What is an Accounting Reserve and Provisions? Advantages of reserve fund and Provisions

What is a Reserve and Provisions?
What is an Accounting Reserve and Provisions?Advantages of reserve fund and Provisions

Introduction
The two words "reserve" and "provision" are used synchronously in actual practice. For example. We can see the use of the terms reserve for doubtful, reserve for discount on debtors instead of provision for doubtful debts provision for discount on debtors etc. but in fact, there is sharp distinction between in two terms. Let's discuses these two terms respectively.

Reserve and provisions

Reserve
Reserve is an amount set aside out of the profit and other surplus to strengthen the financial position of the business to meet future contingencies and losses. In other words, the amount of profit or surplus which is kept safe for the smooth operation of an organization and to pay different kinds of liabilities is called reserve. It is also called undistributed profit or retained earnings. Sometimes, it can be distributed to the shareholders as dividend. So we can say that reserve is that part of profit. Which is undistributed for the prupose of business use in furere.
Objective or importance of reserve
Reserve helps the business in strengthening its financial position. It also helps to meet unexpected loses without any reduction in owner's capital. Reserves establish a source of cost free capital of the business because it consists of pouching of profit. The reserves may be created for achieving any of the following objectives:
a. To strengthen the financial position of a firm.
b. To increase working capital of a firm.
c. To meet future contingencies of a firm.
d. To meet any unknown liabilities or losses of firm.
e. To replace a wasting assets of a firm.

▸ A block of data:

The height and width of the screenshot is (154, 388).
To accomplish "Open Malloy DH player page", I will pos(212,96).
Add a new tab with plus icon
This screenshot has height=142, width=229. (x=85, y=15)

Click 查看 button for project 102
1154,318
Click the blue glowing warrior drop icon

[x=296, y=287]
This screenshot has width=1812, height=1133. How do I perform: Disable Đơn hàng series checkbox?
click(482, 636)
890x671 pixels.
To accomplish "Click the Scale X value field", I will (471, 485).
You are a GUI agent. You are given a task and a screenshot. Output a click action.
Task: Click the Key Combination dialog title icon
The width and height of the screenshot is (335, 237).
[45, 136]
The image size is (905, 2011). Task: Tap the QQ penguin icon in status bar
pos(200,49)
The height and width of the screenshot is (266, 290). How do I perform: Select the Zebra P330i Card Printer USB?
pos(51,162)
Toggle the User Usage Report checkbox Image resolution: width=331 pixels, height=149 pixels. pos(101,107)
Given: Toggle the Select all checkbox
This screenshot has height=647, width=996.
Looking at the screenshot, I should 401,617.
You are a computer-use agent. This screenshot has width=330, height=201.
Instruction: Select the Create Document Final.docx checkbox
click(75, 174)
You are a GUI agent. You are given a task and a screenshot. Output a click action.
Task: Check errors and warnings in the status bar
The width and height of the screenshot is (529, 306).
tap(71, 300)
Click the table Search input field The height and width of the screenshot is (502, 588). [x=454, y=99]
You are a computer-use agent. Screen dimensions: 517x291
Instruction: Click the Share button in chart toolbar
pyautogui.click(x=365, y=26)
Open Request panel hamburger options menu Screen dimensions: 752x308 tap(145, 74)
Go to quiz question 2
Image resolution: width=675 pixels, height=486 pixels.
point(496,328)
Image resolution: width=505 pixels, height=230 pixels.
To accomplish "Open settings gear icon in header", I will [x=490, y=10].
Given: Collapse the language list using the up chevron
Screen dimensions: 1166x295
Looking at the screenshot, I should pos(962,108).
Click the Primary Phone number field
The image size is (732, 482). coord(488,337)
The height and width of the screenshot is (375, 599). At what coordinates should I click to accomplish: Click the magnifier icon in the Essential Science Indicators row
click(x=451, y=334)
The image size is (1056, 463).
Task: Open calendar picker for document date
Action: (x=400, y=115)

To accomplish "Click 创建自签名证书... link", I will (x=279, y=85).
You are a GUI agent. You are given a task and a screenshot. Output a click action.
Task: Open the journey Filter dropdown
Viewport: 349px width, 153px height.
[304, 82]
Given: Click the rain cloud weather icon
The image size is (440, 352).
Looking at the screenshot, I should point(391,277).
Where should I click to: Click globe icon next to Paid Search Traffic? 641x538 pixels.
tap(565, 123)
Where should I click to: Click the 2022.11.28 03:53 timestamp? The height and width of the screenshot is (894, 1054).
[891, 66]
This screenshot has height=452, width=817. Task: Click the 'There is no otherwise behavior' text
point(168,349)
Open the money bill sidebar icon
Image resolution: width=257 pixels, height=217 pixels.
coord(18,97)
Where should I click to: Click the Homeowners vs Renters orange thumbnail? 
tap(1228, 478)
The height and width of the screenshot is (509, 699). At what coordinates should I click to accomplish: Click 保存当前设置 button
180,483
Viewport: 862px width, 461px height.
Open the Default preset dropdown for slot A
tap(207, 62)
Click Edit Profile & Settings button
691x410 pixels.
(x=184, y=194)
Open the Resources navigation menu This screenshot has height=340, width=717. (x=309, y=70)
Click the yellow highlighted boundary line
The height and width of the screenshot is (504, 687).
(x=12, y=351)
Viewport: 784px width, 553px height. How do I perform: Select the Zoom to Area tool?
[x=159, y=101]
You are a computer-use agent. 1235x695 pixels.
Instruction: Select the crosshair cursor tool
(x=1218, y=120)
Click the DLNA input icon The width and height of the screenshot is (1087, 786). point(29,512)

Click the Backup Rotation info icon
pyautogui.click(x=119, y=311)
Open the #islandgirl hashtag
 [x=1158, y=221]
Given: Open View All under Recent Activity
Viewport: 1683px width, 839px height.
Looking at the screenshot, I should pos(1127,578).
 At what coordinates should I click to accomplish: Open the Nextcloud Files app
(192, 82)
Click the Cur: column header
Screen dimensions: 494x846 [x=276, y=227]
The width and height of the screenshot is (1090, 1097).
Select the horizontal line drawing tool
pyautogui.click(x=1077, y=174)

▸ Exercise instructions:
1. Answer these questions using the passage on reserves and provisions:
(a) What two other names does the passage give for reserve?
(b) According to the introduction, what exists in fact between the two terms?
(c) What does reserve help the business meet without any reduction in owner's capital?
2. Please list every objective for which, according to the passage on reserves and provisions, reserves may be created.
3. Write what comes next in the passage on reserves and provisions, picking up after the final objective it lists.

▸ Results for the exercise:
1.
(a) Undistributed profit or retained earnings.
(b) A sharp distinction.
(c) Unexpected losses.

2.
- To strengthen the financial position of a firm.
- To increase working capital of a firm.
- To meet future contingencies of a firm.
- To meet any unknown liabilities or losses of firm.
- To replace a wasting assets of a firm.

3.
f. To make uniform declaration of divided form year, in case of companies go to expansion of business through internal sources i.e. ploughing back of profit.
Features or characteristics of reserve
The main features of reserves are as follows:
• Reserves are created for meeting unknown liabilities or losses.
• Reserves are created out of profit.
• Reserves are recorded on the liabilities side of balance sheet.
• Reserve may be classified as general reserve, specific reserve.
• Reserve amount are invested outside the business in purchase of securities from 'reserve fund'.
Open/published reserves
Those reserves which are specifically created by debiting the profit and loss account and shown specifically on the liabilities side of balance sheet are called 'open/published reserve' those are classified into two groups i.e. capital reserve and revenue reserve.
Capital reserve
A reserve which is created/generated out of capital profit. It is usually not available for payment to shareholder. It is utilized for meeting capital losses of the firm. 'The expression capital reserve shall not include any amount regarded as free for distribution through the profit and loss account. Such profit is earned in the following ways:
• Sale of fixed assets
• Revaluation of assets and liabilities
• Issue of shares and debenture at premium
• Forfeiture and re-issue of shares
• Redemption of debenture at discount
• Profit made in purchase of running business
• Profit on sale of investment etc.
Advantage of capital reserve
The advantages of capital reserve are as follows:
• It helps to strengthen the financial position of an enterprise.
• It helps to supply additional requirement of working capital.
• It can meet unknown and unforeseen crisis.
• It helps in the issue of fully paid bonus shares to the existing shareholders.
Disadvantages of capital reserve
The disadvantages of capital reserve are as follows:
• Shareholders can not get fair dividend for its distribution.
• Difficultly to determine such reserve fund.
• No reflection of the real profit on business organization.
• All business organization can not make this provision necessarily.
Revenue reserve
A revenue which is created out of the revenue profit. Revenue profit earned from its normal activities of a business at the ended year. The portion of such profit which is not paid to the owner, but kept apart is known as 'revenue reserve'. Such profit is earned in the following ways:
Profit on sales of goods or services
• Commission received
• Rent received

Accounting Reserve and Provisions

• Interest received etc
.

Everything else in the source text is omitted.